We aimed to identify factors associated with adverse outcomes in Jehovah’s Witness patients undergoing complex cardiovascular surgery and to validate our preoperative optimization protocol.

METHODS

We retrospectively reviewed 144 Jehovah’s Witnesses who underwent cardiovascular surgery between 1999 and 2014. We excluded 7 salvage cases. The operative procedures included 56 coronary artery bypass graft surgeries, 43 valve procedures, 13 ventricular assist device implantations, 11 heart transplantations, 9 aortic surgeries, and 5 congenital defect repairs. Our preoperative optimization protocol for Jehovah’s Witnesses includes discontinuing antiplatelets and adding iron/vitamin or erythropoietin to achieve a target hemoglobin greater than 12 g/dL. We evaluated the risk factors for postoperative mortality and composite outcomes (mortality, myocardial infarction, stroke, acute kidney injury, heart failure, sternal wound infection), and compared the outcomes of optimized patients with a preoperative hemoglobin level greater than 12 g/dL (n = 93) versus unoptimized patients with a preoperative hemoglobin level less than 12 g/dL (n = 44).

RESULTS

Preoperative and intraoperative demographics in the optimized and unoptimized groups were similar except for preoperative hemoglobin levels, renal dysfunction (optimized = 25/93 [26.9%], unoptimized = 26/44 [59.1%], P < .001), and emergency/urgent cases (optimized = 20/93 [21.5%], unoptimized = 17/44 [38.6%], P = .035).

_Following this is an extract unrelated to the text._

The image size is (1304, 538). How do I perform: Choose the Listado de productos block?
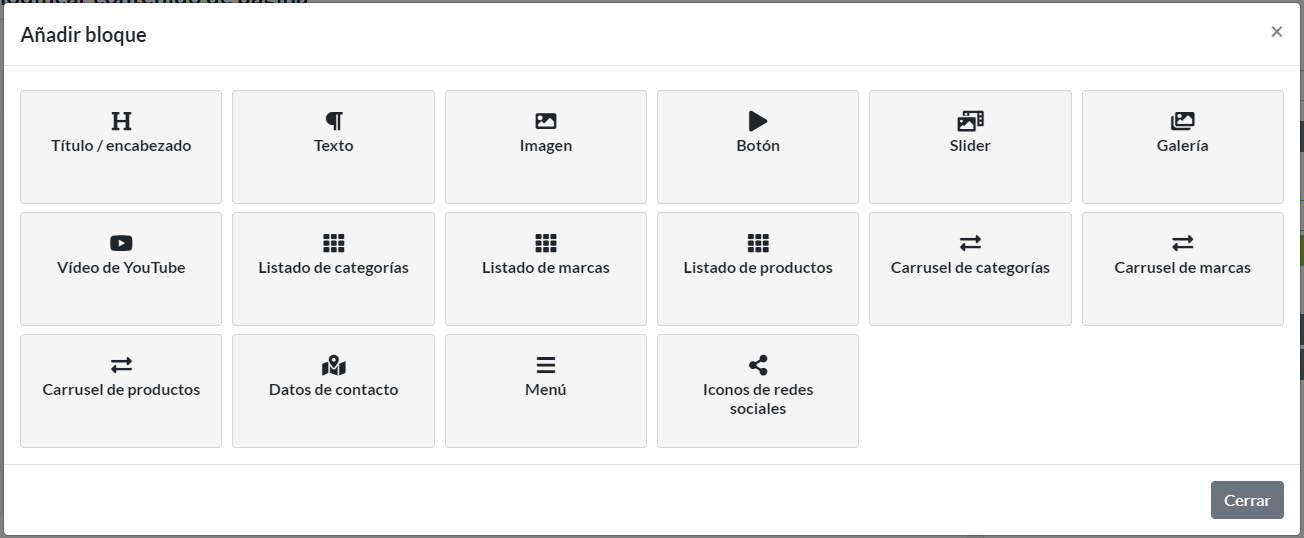[x=758, y=268]
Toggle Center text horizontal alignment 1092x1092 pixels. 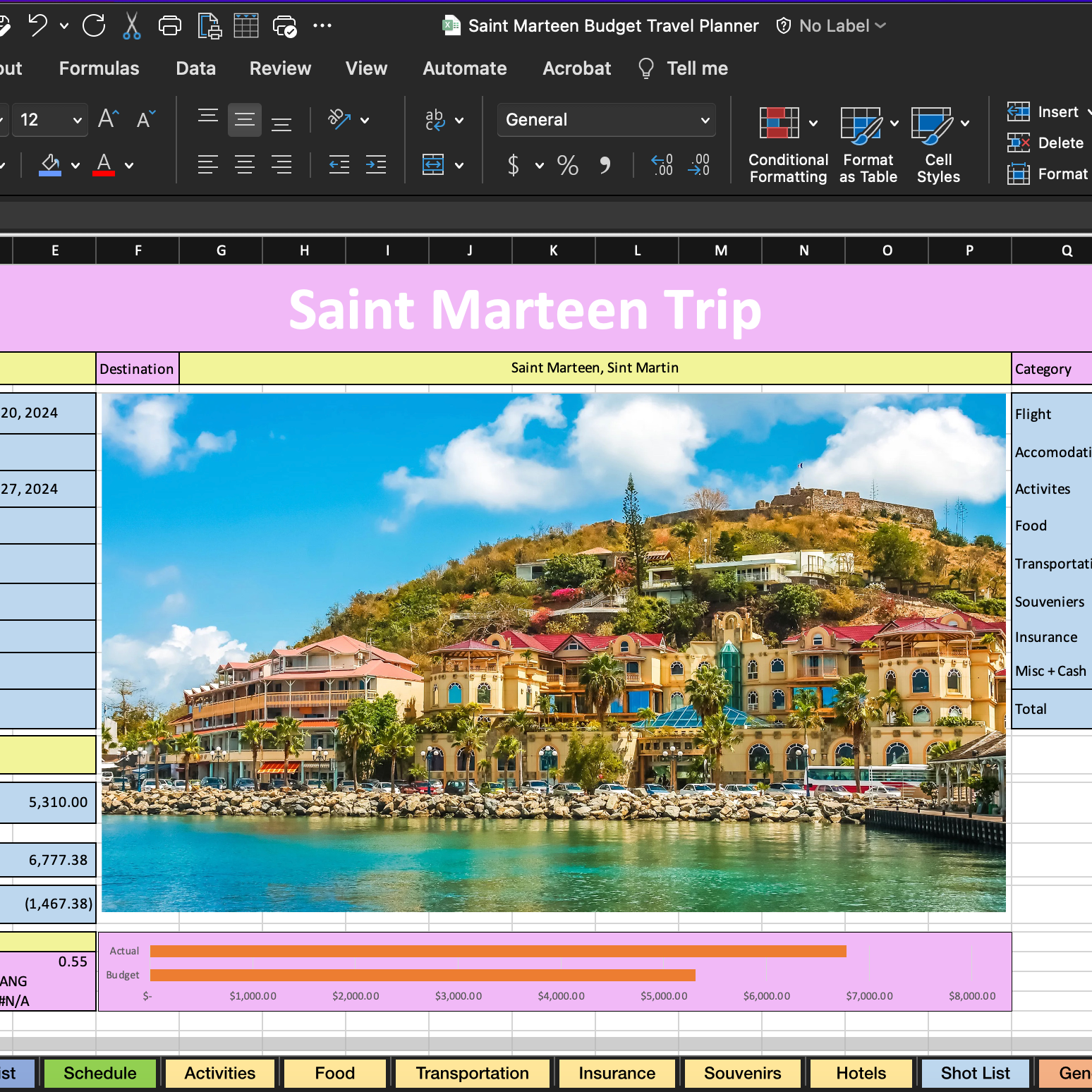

The mean preoperative, intraoperative nadir, and discharge hemoglobin levels of the entire cohort were 12.7 ± 1.7 g/dL, 9.5 ± 2.6 g/dL, and 9.7 ± 1.8 g/dL, respectively. Hospital mortality was 9 of 137 patients (6.6%) (optimized = 2/93 [2.2%], unoptimized = 7/44 [15.9%], P = .002), and composite outcomes were observed in 44 of 137 patients (32.1%) (optimized = 21/93 [22.6%], unoptimized = 22/44 [50.0%], P = .001). The Youden index identified a cutoff value of the preoperative hemoglobin of 11.7 g/dL for mortality (area under curve, 0.719; sensitivity, 77.8%; specificity, 76.0%). Multivariate analysis identified a suboptimal preoperative hemoglobin (<12 g/dL) as the only important independent factor associated with mortality (odds ratio, 5.64; 95% confidence interval, 1.14-42.18) and composite outcomes (odds ratio, 2.49; 95% confidence interval, 1.06-5.88).

CONCLUSIONS

Complex cardiovascular surgery in Jehovah’s Witnesses was associated with acceptable surgical outcomes, especially if they electively completed optimization. Our Jehovah’s Witnesses’ optimization protocol targeting a hemoglobin level greater than 12 g/dL seemed to be effective in reducing adverse events at The University of Chicago Medicine.